My freelance web development work on Electrum Performance led me to establish a good working relationship with the site's two founders, Alex Bryce and Alex Sterner.

Outside of Electrum Performance, both Alexes worked as Strength & Conditioning coaches for a number of places, including the San Diego headquarters of the world-renowned Brazilian Jiu Jitsu (BJJ) gym Atos. The Alexes collaborated with Professor Andre Galvao, founder of Atos, to author a series of e-books that would help professional BJJ athletes adopt a tailored strength training program and gain an edge over their competition.

Once they finalized the text and images of the books, they reached out to me and asked if I would be interested in fully designing the books because they had liked my UI designs for the Electrum Performance site.

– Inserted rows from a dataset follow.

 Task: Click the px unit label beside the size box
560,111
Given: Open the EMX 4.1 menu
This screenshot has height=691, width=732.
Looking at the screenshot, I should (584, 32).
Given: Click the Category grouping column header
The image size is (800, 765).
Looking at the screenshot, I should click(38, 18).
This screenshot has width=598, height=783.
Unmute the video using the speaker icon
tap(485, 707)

I agreed, and took on the project part-time.

Highlights

  • This was my first time designing an e-book (actually 2!), so it was quite an experience. I don't have a formal graphic design background, so I ended up just applying many of the design concepts I picked up through art classes, prior work experiences, and web development — like color theory, consistency, visual hierarchy, and white space.

  • On one of my calls with the Alexes, I nervously asked if Professor Andre Galvao (a celebrity in my eyes) had liked my e-book designs. You can imagine how happy (and relieved!) I was when Alex Bryce excitingly told me, "You know, I showed Andre the designs and he broke into a huge smile. He said one word, 'Awesome', which is basically his way of saying he loved them."

Team

Organization: Electrum Performance and Atos Jiu Jitsu

  • Designing the e-books was a solo freelance project for me, but I did regularly jump on calls with the Alexes to ask for feedback and to understand timelines

  • Matt, my partner in crime who helped us get the freelance project for the Electrum Performance website, helped me with administrative things like logging hours and billing

Role
  • I worked as the sole designer for both e-books, one for Gi BJJ and one for No Gi BJJ.

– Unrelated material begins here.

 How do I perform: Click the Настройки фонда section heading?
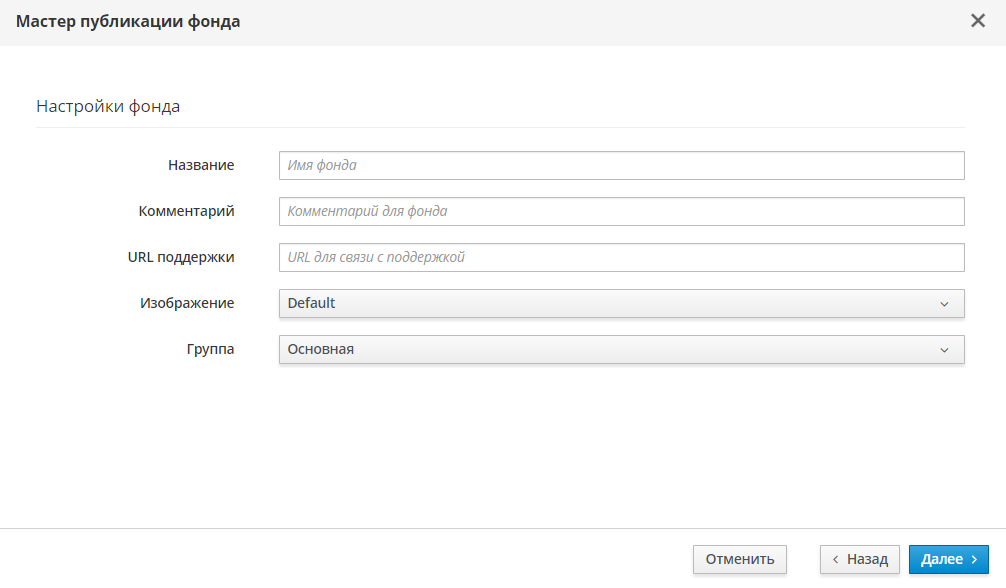108,106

For about a month and a half, on weekdays after my full-time software engineering job at Morningstar, I worked on designing the 2 e-books.

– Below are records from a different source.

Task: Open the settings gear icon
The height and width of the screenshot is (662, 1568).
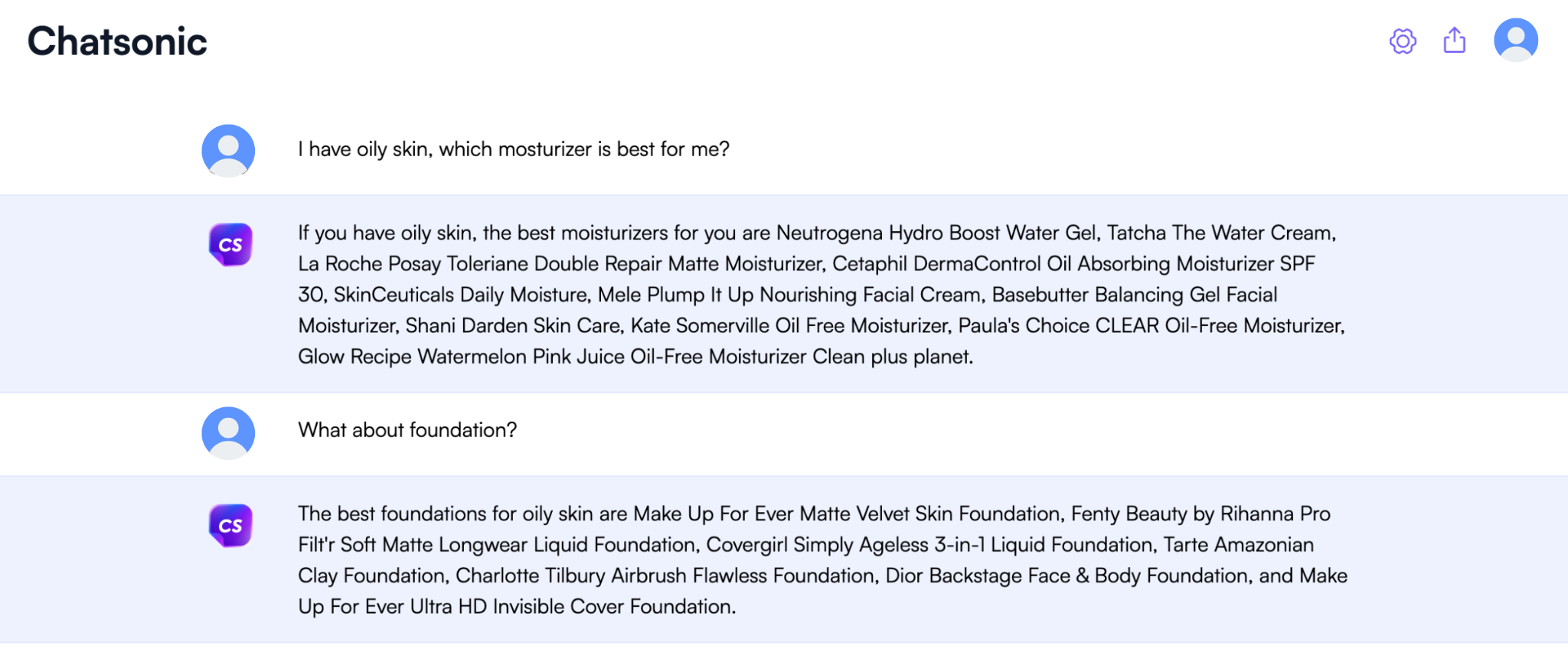Action: (1403, 41)
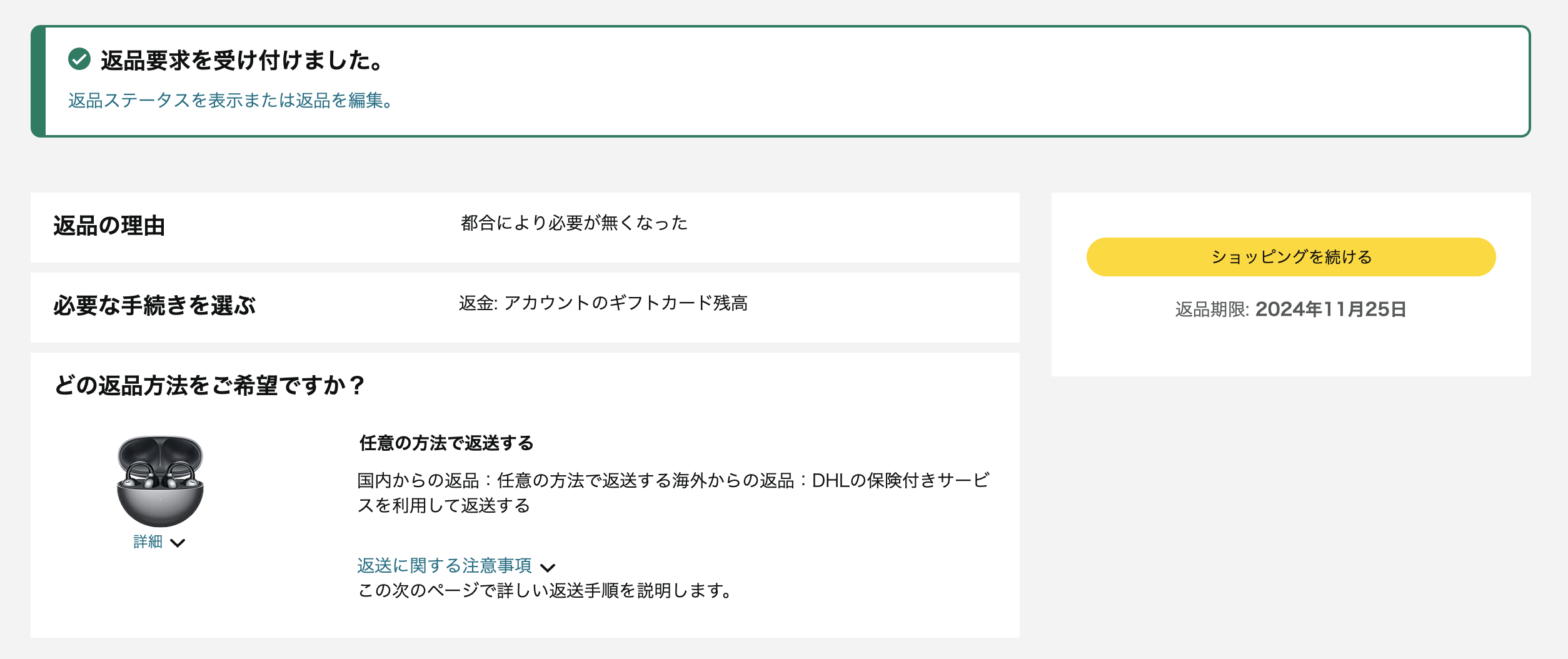Click the return reason text 都合により必要が無くなった
Screen dimensions: 1568x659
pos(574,223)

I spent the first 2 weeks familiarizing myself with Canva and mocking up a few "lightweight design system" ideas (reusable design components). My goal was to create a modern, sporty design that would be attractive to athletes, so I utilized bold text and bright colors.

Because the two e-books were complementary and part of a set, the main challenge for me was coming up with 2 color schemes — 1 for the Gi book and 1 for the No Gi book — and designs that would highlight those 2 schemes. After a number of mockups, I settled on an electric blue (with dark blue as secondary and orange as tertiary) for Gi and emerald green (with dark blue as secondary and periwinkle as tertiary).

After finalizing the designs, I spent the remaining time filling up the content (text, images) for the books — this surprisingly was a lot of manual work, and I found myself wishing more than once that I could pass a template, text, and images to Canva and it would automatically generate pages for me!

I ended up manually putting together the final, designed versions of the English and Spanish versions of the e-books (the text and images were provided to me) and then handed the designs over to another designer so that they could finish the remaining translations (Portuguese, etc.).

Technologies
  • Canva — for creating the e-book designs and putting all the content together.

  • Adobe Photoshop — for editing and optimizing images included in the e-books.

  • Microsoft Word — for creating tables (for exercise programs) since Canva at the time didn't have support for complex table designs.

  • Smallpdf.com — at the time, Canva had a hard limit of 30 pages for e-book PDFs. So for each e-book, I created a series of PDFs (part 1, part 2, part 3, etc.) and used Smallpdf.com to join those PDFs together. I also used Smallpdf to optimize and compress the final PDFs without losing quality.